On Easter Sunday, more than a month into lockdown, a friend and fellow Margolis Scholar reached out to see if I wanted to go for a socially-distanced walk in Duke Forest. I had been politely declining invitations like this for weeks in an abundance of caution. But this time, for whatever reason, I relented. Fresh air and friendly company would do me some good. We walked and chatted for two hours, keeping our distance as best we could, but trusting also in the sun and the breeze and the openness of an outdoor space.
After the walk—my first meaningful in-person human interaction in a month—I felt lighter and happier. My emotional equilibrium had been reset and renewed. If I needed any more proof that I had been deeply lonely, this was it.I’m an introvert, and I usually enjoy living alone.But choosing to be alone during certain parts of the day—solitude—is different from loneliness. The former can be energizing; the latter can be debilitating.
There is nothing unique about my situation. The coronavirus pandemic has affected everyone. Nearly two million Americans are diagnosed with cancer each year. And loneliness is a common experience: a 2019 survey found that 60% of American adults report feeling lonely. My own experience of loneliness has been mild and temporary. But there’s growing recognition that social isolation is itself a serious public health issue.Research suggests that loneliness can be as harmful to health as obesity and may increase the risk of heart disease, stroke and dementia.
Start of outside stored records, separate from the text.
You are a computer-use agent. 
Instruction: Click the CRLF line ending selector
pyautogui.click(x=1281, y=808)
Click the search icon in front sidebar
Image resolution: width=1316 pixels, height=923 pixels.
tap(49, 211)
Loneliness sharpens the bite of life’s hardships.It makes responding to inevitable experiences of suffering—like a parent’s cancer diagnosis—more difficult.The people I might have leaned on for support after my father’s diagnosis were all still there for me. But we couldn’t get together, we couldn’t meet for coffee or a meal, and we couldn’t hug. These things matter.
When we spend less time with other people, our focus shifts to ourselves—our world can’t help but shrink. This shift heightens the awareness of our own problems just as it erodes our connection to the concerns of others. Even as the world battled a deadly contagion, I was concerned mostly with my own father’s health. And as time went by, my attention shifted even further inwards to my own well-being and small hardships: the shortcomings of zoom lectures, the tedium of law school exams—my own petty frustrations. Time spent with others, especially in person, invites us out of ourselves. We reconnect with the world, gain perspective on our own lives, and cultivate gratitude for what we already have—all of which makes us happier. Through human connection we press pause on self-concern and grow towards the empathy needed to do meaningful work, especially in healthcare.
We knew this before the pandemic, but we are feeling it now, and differently. Loneliness doesn’t affect everyone equally. The elderly, for example, are distinctly at risk of experiencing loneliness—just as they are at greater risk of negative outcomes from COVID-19. During this pandemic, however, social distancing has introduced scores of people like myself, otherwise fortunate to enjoy strong social support, to the loneliness of isolation. It should awaken us to the real suffering of the socially isolated and compel us to action.
Fighting loneliness requires nothing but our time and intention. Checking in on people really helps.Those who are experiencing loneliness may not reach out themselves, so be proactive. As I experienced it, a short walk with a friend can make a world of difference. And when it comes to human connection, not all interaction is created equal. In person visits are the best (when we can). After that, video calls beat phone calls, which are better than texts.
Loneliness existed before COVID-19 and it will exist after. It is emerging as a public health concern of the first order. But this is a problem we can all tackle, today, without money or training. Who in your life might be lonely? Have ten minutes to say hello?